La vivienda ha crecido entre 4 y 7 veces más rápido que la inflación y entre 3 y 5 veces más que los salarios.

El problema de accesibilidad es evidente. Pero esto no responde todavía a su causa.

El papel real de los pisos turísticos

El relato habitual sitúa a los pisos turísticos como principal responsable. Sin embargo, los datos matizan esa idea.

En España, las viviendas de uso turístico representan entre el 1% y el 2% del parque total.

La pregunta es directa: ¿puede un 2% del mercado explicar subidas acumuladas cercanas al 100%?

Según el INE, durante el verano se ofertó una vivienda turística por cada 80 turistas. Además:

  • 1 de cada 5 viviendas turísticas está en Andalucía
  • 1 de cada 10 en Alicante o Málaga

Esto indica concentración en zonas concretas, pero no necesariamente un impacto estructural sobre todo el mercado residencial.

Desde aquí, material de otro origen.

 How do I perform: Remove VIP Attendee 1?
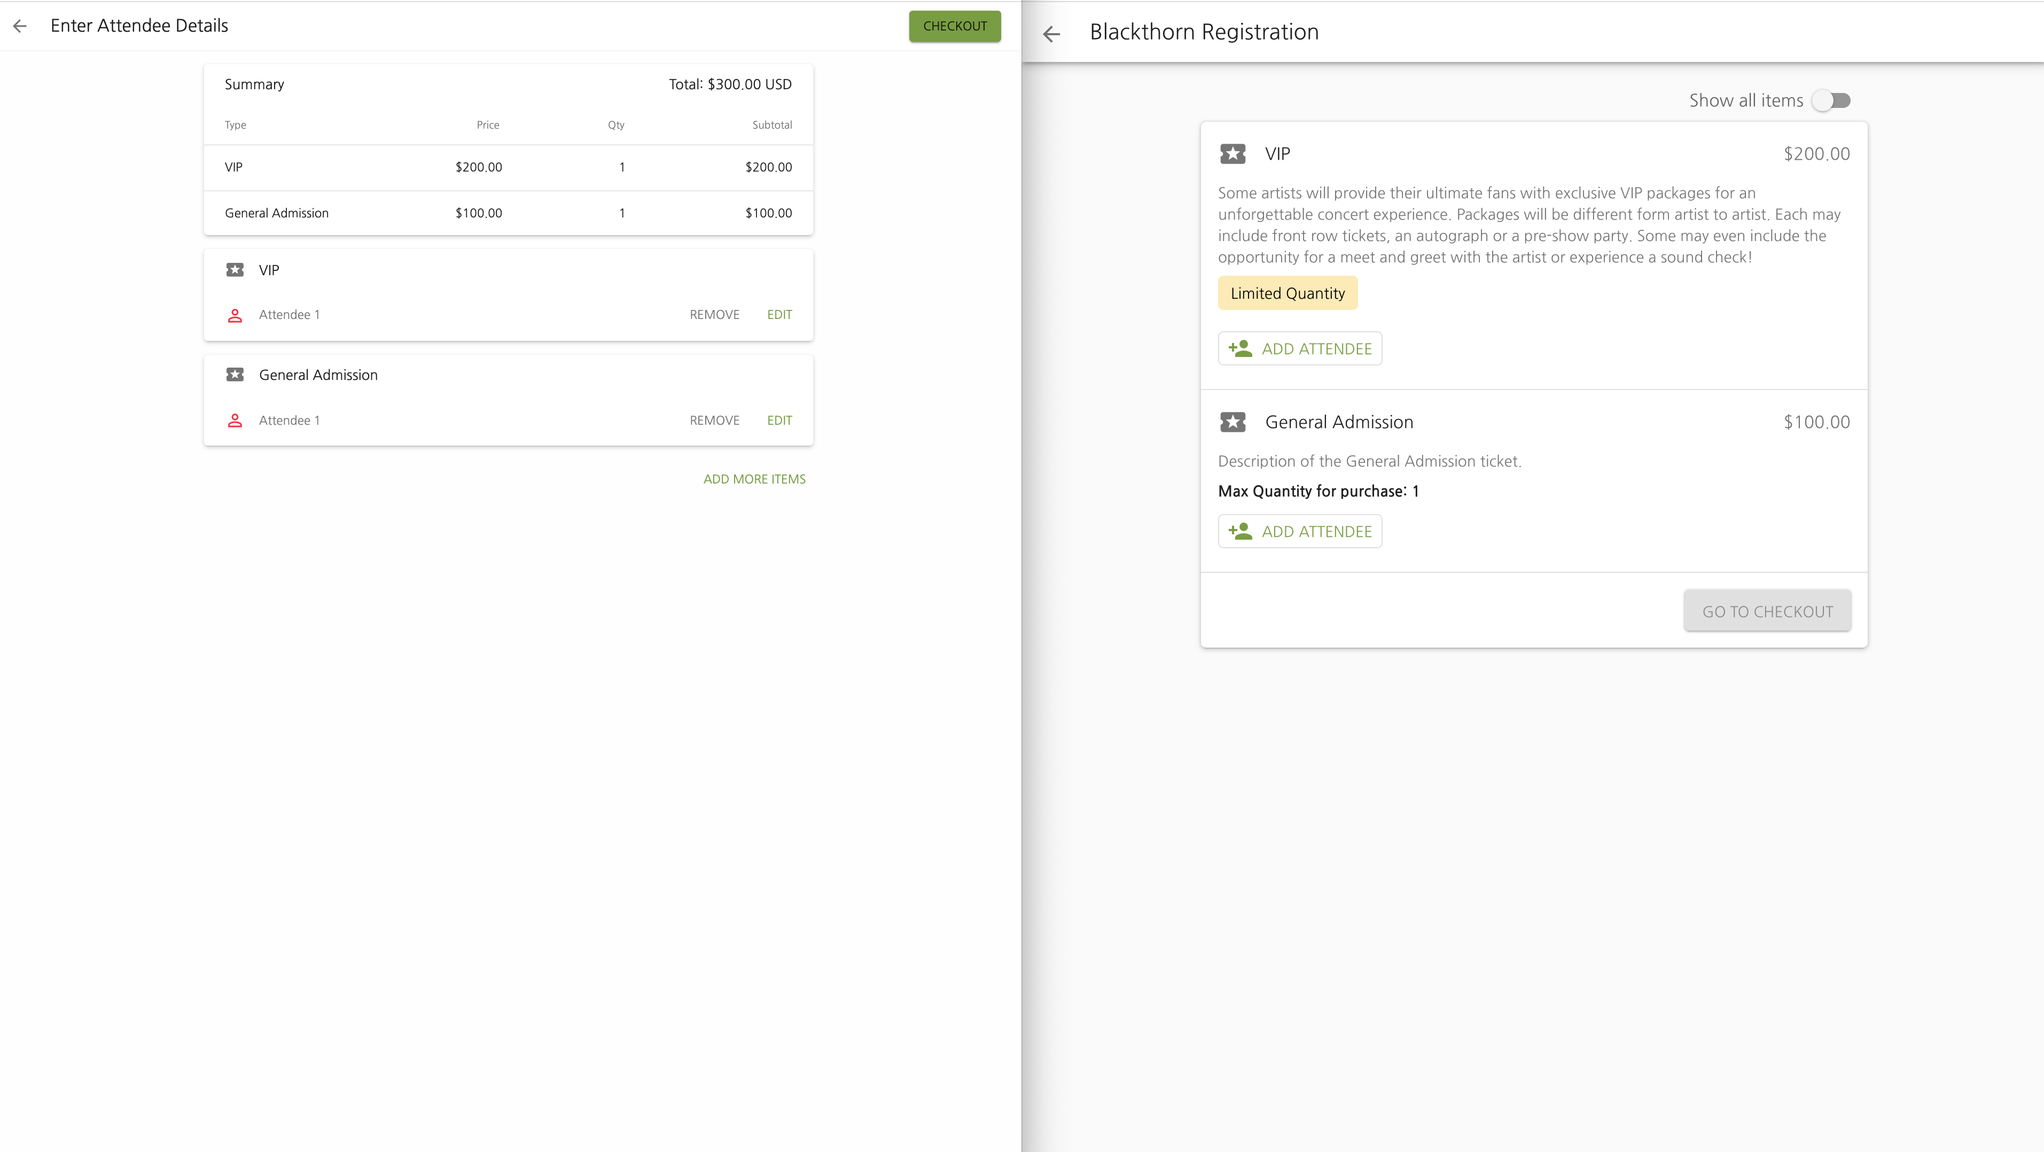(714, 315)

Regulación: respuesta visible, problema complejo

A pesar de este peso limitado, la respuesta política se ha centrado en restringir este tipo de activos.

En Madrid, el plan Reside limita nuevas licencias, especialmente en zonas céntricas, y exige condiciones como accesos independientes fuera de ellas.

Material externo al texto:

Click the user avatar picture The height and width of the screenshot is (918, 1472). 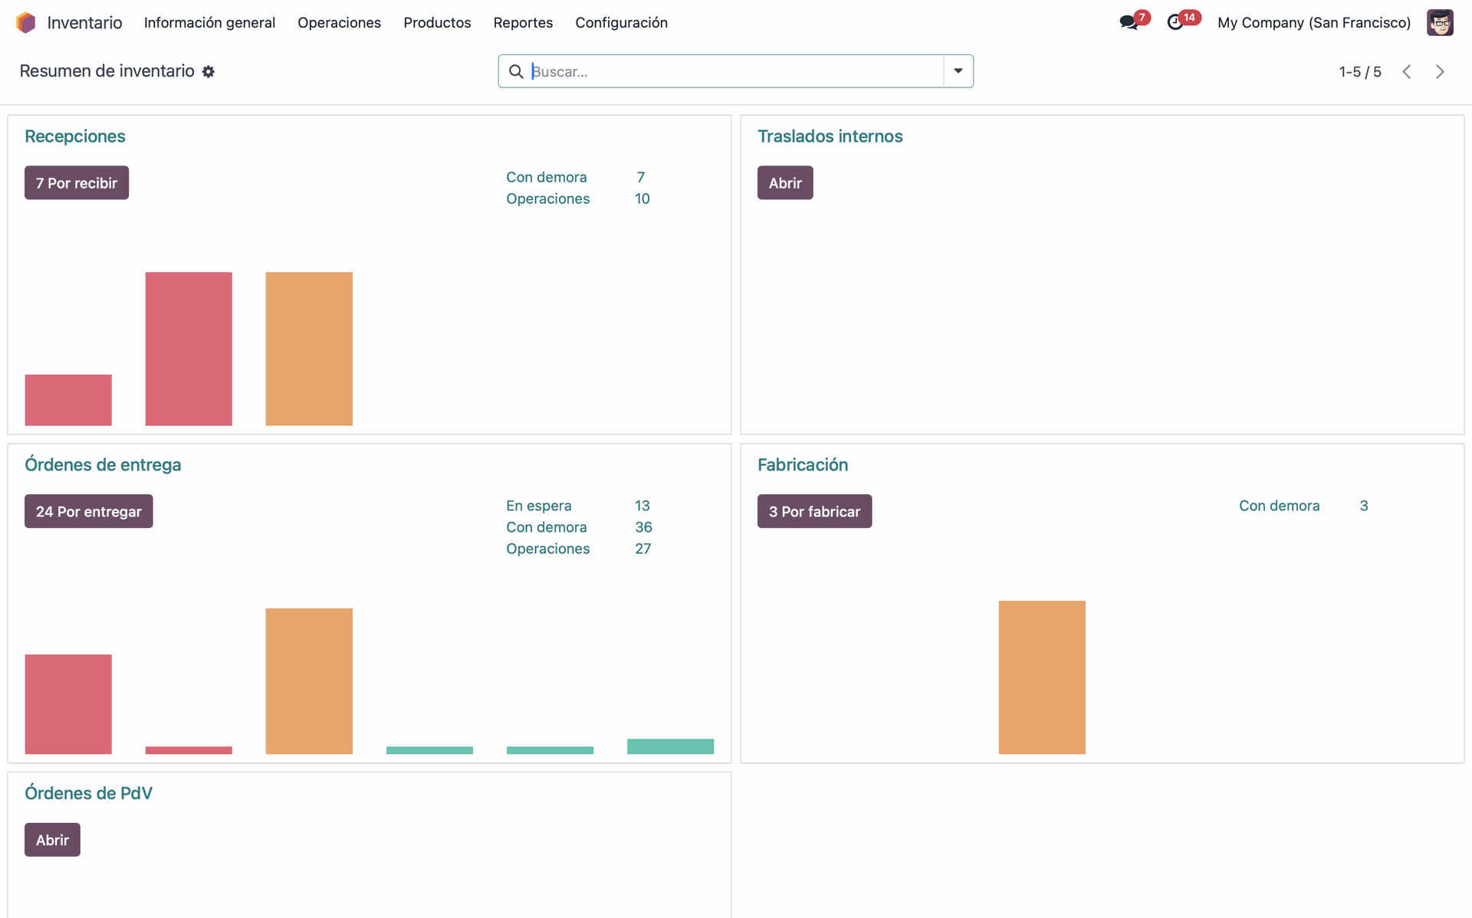(1439, 23)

En Barcelona, se plantea eliminar todas las viviendas turísticas para 2028, afectando a más de 10.000 unidades.

Según un informe de PwC, esta medida podría poner en riesgo cerca de 2.000 millones de euros de aportación al PIB de la ciudad y más de 40.000 empleos vinculados.

Aquí aparece una paradoja: se intenta aliviar el precio de la vivienda debilitando una industria relevante, sin evidencia clara de causalidad directa.

Oferta insuficiente: el factor estructural

Para entender el problema, hay que mirar más allá del turismo.

Tras la crisis de 2008, la construcción en España se desplomó y no ha recuperado niveles suficientes.

Un ejemplo claro es Madrid:

  • Se construyen unas 10.000 viviendas al año
  • Se crean más de 20.000 nuevos hogares

Esto genera un déficit anual estructural. En una década, la escasez acumulada es significativa.

No hay exceso de oferta. Hay lo contrario: falta de producto.

El peso de la regulación urbanística

Uno de los factores menos visibles es el marco regulatorio:

  • Planes urbanísticos complejos
  • Procesos de aprobación que pueden durar años
  • Limitaciones técnicas y de densidad
  • Plazos administrativos de 2 a 5 años

A esto se suma:

  • Incremento de costes de construcción
  • Carga fiscal elevada

El resultado es un entorno donde desarrollar vivienda es lento, costoso y, en muchos casos, poco atractivo para promotores.

Consecuencias para el inversor

Las restricciones no eliminan la demanda. La redistribuyen.

Cuando el pequeño propietario pierde capacidad de operar, el mercado tiende a concentrarse en operadores con mayor capacidad financiera y operativa.

Además, si se reduce la oferta de vivienda turística:

  • Parte de la demanda se desplaza al sector hotelero
  • Según datos del INE (2024), el 36,5% de los viajeros opta por vivienda turística frente al 35,1% que elige hoteles

Eliminar una parte relevante del primer segmento no elimina la demanda, la redirige.

Cómo posicionarse en este contexto

Para el inversor, el entorno actual exige un análisis más fino.

No es lo mismo comprar una vivienda residencial con la expectativa de uso turístico que invertir en activos diseñados específicamente para ese uso

El riesgo regulatorio no es homogéneo. Depende del tipo de activo.

Entender esta diferencia es clave para evitar decisiones basadas en supuestos que pueden cambiar.

Conclusión

El mercado inmobiliario español no está exento de tensiones, pero simplificar el problema en un único factor puede llevar a decisiones ineficientes.

La evidencia apunta a un desequilibrio estructural entre oferta y demanda, agravado por rigideces regulatorias, más que a un impacto determinante del alquiler turístico.

Para el inversor, esto no implica evitar el mercado, sino entender mejor dónde están los riesgos reales y cómo se distribuyen.